▶ **Exercise description**
If a line in the listing includes the word "آناهیتا", copy it out.

▶ **Information supplied**

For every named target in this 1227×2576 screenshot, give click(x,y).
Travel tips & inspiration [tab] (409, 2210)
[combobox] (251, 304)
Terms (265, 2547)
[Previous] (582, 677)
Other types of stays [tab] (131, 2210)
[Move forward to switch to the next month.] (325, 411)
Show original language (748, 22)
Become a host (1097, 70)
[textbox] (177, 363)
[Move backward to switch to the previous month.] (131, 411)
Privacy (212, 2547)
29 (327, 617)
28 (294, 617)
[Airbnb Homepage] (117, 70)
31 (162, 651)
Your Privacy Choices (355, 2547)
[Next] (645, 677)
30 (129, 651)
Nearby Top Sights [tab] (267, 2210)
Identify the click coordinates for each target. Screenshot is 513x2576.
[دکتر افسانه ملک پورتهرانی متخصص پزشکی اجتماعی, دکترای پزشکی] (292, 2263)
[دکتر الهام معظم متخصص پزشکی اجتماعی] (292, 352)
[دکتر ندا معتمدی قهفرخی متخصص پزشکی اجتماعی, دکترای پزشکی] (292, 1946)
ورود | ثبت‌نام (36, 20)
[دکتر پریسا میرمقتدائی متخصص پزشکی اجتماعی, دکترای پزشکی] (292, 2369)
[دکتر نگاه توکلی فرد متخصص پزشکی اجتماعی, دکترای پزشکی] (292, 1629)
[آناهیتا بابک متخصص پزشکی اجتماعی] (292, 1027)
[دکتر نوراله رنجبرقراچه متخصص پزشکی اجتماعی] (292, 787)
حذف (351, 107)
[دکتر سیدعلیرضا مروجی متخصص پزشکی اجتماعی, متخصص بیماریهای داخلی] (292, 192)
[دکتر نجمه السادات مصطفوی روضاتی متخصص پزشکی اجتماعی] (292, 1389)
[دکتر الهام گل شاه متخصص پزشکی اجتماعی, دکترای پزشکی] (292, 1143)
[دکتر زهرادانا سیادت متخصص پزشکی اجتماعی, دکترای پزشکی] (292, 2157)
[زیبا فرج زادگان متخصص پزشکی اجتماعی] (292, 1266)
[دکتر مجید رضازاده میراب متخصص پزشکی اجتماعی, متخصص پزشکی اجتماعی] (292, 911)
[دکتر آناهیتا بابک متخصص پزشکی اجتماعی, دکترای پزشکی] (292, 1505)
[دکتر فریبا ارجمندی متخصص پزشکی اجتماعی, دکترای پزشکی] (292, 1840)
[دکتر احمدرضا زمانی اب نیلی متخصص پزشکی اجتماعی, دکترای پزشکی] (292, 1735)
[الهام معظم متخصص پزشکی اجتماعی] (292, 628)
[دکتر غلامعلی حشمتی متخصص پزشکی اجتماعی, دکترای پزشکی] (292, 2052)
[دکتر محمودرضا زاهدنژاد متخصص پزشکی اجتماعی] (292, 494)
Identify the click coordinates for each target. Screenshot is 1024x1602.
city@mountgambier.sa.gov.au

▶ **Response to the task**
[آناهیتا بابک متخصص پزشکی اجتماعی] (292, 1027)
[دکتر آناهیتا بابک متخصص پزشکی اجتماعی, دکترای پزشکی] (292, 1505)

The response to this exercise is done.